«No morimos porque estemos enfermos, morimos porque estamos vivos». A Montaigne debemos tan lúcido aserto. De ahí que sostenga que a Joaquín Carbonell no se lo ha llevado el coronavirus sino la vida. Vivir es un relato que nos mata / vivir es una droga que nos mata, escribió en una de sus canciones. El 12 agosto pasado, ingresado ya en el hospital, cumplió 73 años. Antes de enfermar, Joaquín rebosaba energía y entusiasmo. Atemperado por la experiencia aspiraba a seguir cantando con sinceridad y sin aspavientos. Había comenzado a cantar a finales de los años 60, influido por el folk norteamericano, y poco a poco fue descubriendo otros modos y maneras, otras formas de contar. Fue un cantautor en los estertores de la dictadura franquista, pero los árboles del compromiso social de sus textos no eclipsaron el bosque de la canción menos transitoria.

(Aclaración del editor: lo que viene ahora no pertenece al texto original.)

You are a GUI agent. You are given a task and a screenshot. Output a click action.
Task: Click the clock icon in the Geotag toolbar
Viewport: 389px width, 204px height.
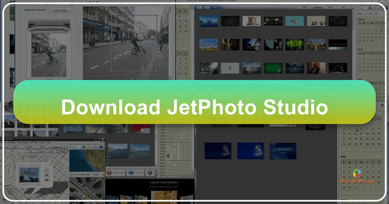95,147
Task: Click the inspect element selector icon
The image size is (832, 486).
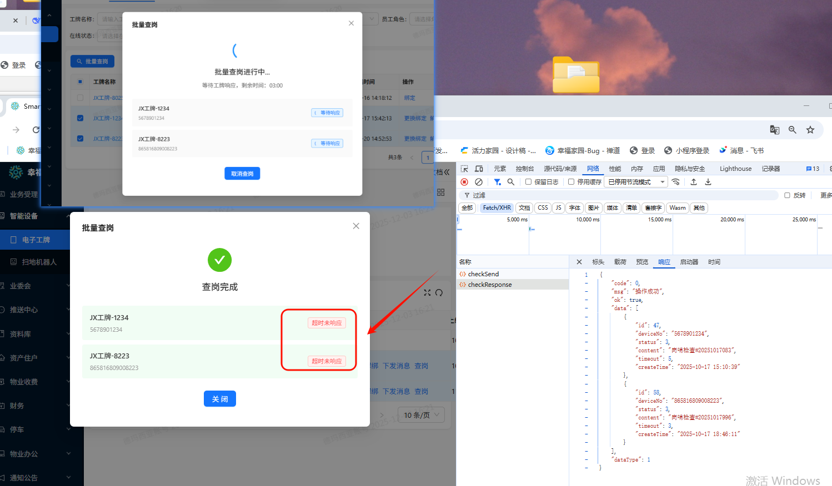Action: (464, 169)
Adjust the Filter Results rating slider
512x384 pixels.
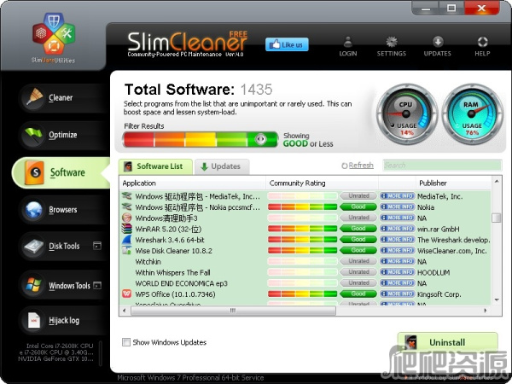tap(261, 139)
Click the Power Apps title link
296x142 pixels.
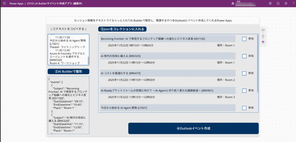point(16,3)
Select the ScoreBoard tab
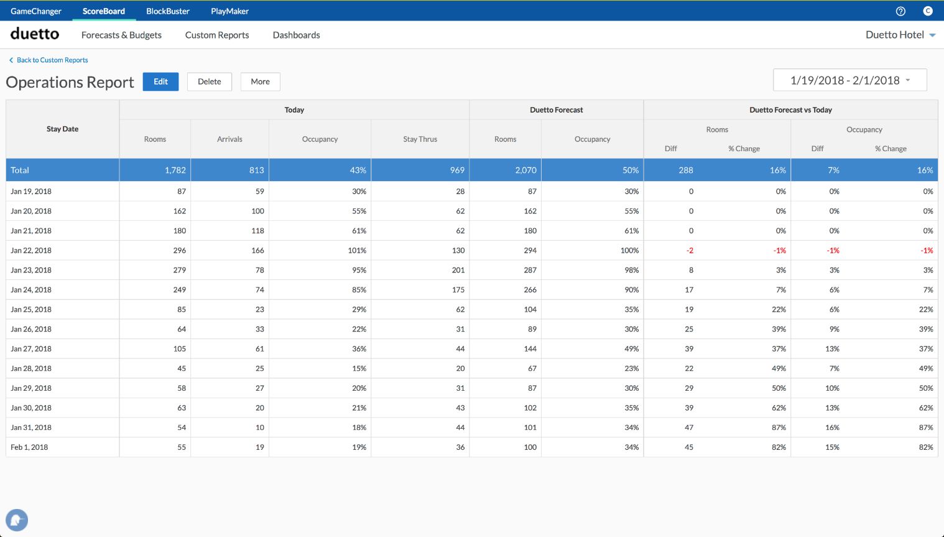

En 1976 grabó Con la ayuda de todos, y contó con la sabiduría sonora de Toti Soler y La Rondalla de la Costa. Más tarde, trabajador que era, registró tres álbumes en tres años: Dejen pasar (1977), Semillas (1978) y Sin ir más lejos (1978). En ellos fue creciendo el tallo de la diferencia, y la apertura hacia músicas que rompieron moldes e influyeron en el desarrollo posterior de la canción popular. En esos discos encontramos nombres como losde Santi Arisa, Mauricio Villavechia, Carles Benavent, Josep Maria Bardagí, Jorge Sarraute, Francisco Burrull... Sí, el talento catalán (barcelonés, mejor) de la época contribuyó a modelar al Carbonell más global. En Sin ir más lejos, antes de que España perdiera los complejos al comienzo de la década de los 80, Carbonell se metió en aires de pasodoble y rumba. Con todo, entendió que no eran buenos tiempos para la canción popular nacida durante el tono gris de las españas y colgó la guitarra durante 15 años. El periodismo y la literatura cubrieron ese hiato.

Regresó a los escenarios un poco antes de entrar de nuevo en los estudios de grabación. En 1996 homenajeó a su admirado e influyente Brassens con el álbum Ojo al gorila.

Tabaco y cariño llegó en 1998, y en el temido año del efecto 2000, resultado de un concierto con Tonton Georges Trio, armó Homenage à trois. En Sin móvil ni coartada (2003), uno de sus mejores discos, sonaron ecos de Leonard Cohen y atmósfera de cabaret. La tos del trompetista (2005) y Clásica y moderna (2008) anticiparon otra grabación espléndida: El carbón y la rosa (2017). Y en medio, discos con Labordeta y La Bullonera (la mitad de grupo, vaya), un directo, el debut de Los Tres Norteamericanos...

Irónico y amante del humor, Carbonell ha cantado a la vida (con todos sus matices) usando los recursos musicales que ha creído convenientes: de la chanson al blues, pasando por el rock y la música latinoamericana. En el 2019, pletórico de voz y de energía, celebró 50 años sobre los escenarios con un concierto en el Teatro Principal de Zaragoza, acompañado por José Luis Arrazola (guitarra), Roberto Artigas (guitarra, ukelele, banjo y voces), Coco Balasch (bajo), Quique Casanova (batería) Kalina Fernández (violín) y Richi Martínez (teclados, voces y dirección musical), del que salió un disco hermoso.

Escribí sobre esa grabación en este periódico y titulé el artículo Cincuenta años y un día. Fue una manera de significar que a su voz y a su talento, pese al tiempo transcurrido, aún le quedaban muchas jornadas por delante. Me equivoqué. No contaba con el coronavirus, no contaba con la canallez de vida. Así que ahora tengo que rectificar: Joaquín tiene por delante la eternidad y un día.